==== Supplied data ====

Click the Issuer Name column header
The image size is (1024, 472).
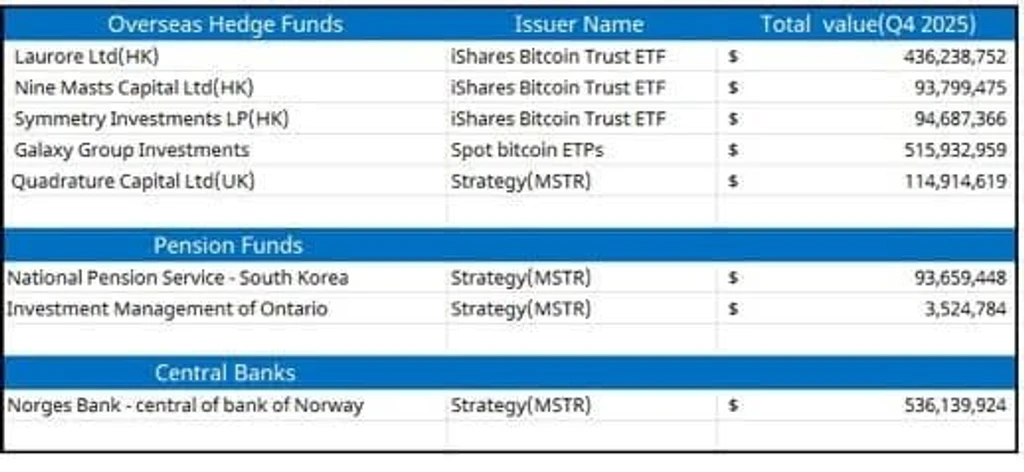click(580, 24)
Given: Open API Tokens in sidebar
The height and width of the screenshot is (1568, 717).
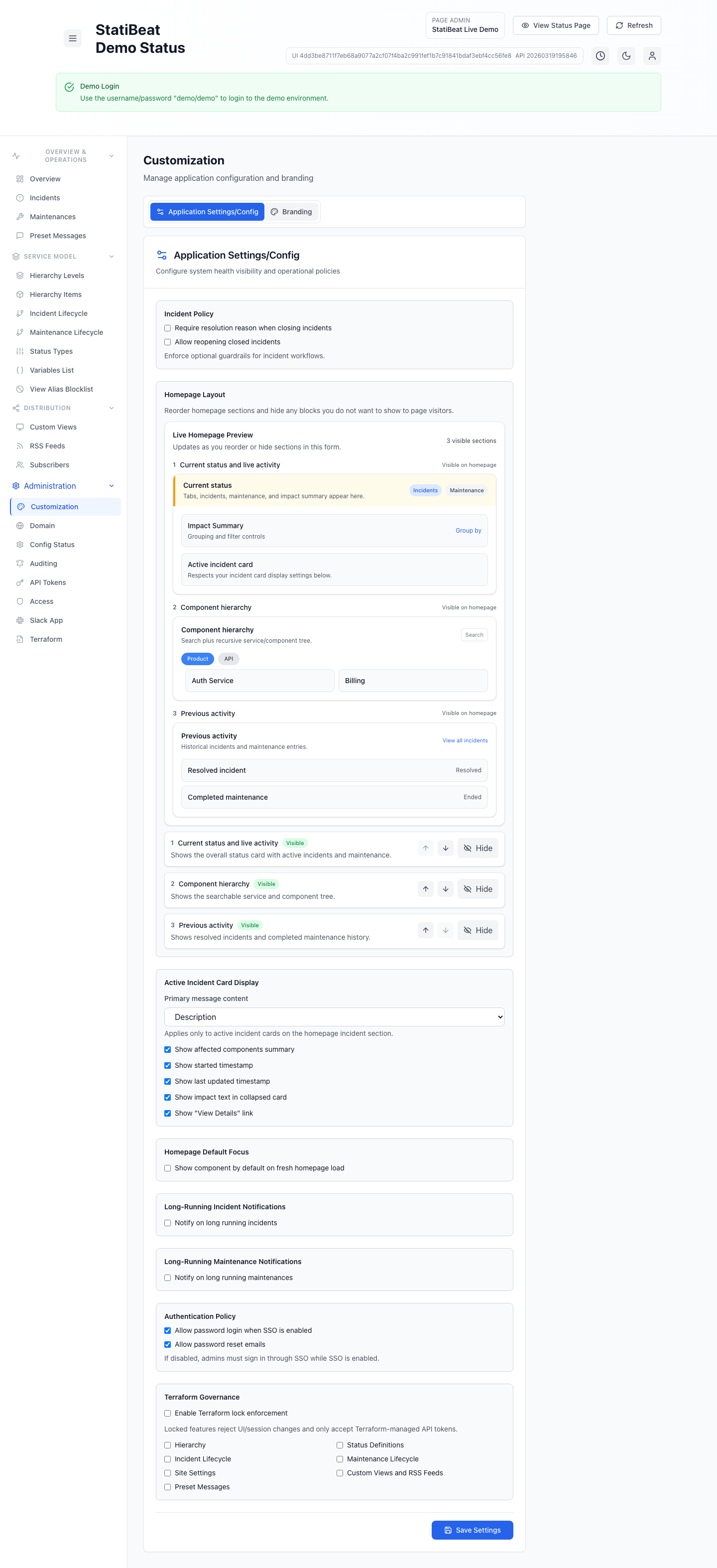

====

-- Work task --
In transcribing the lines above, omit the images and keep all else exact.

-- The completed task --
Click the Issuer Name column header
The image size is (1024, 472).
click(580, 24)
Given: Open API Tokens in sidebar
The height and width of the screenshot is (1568, 717).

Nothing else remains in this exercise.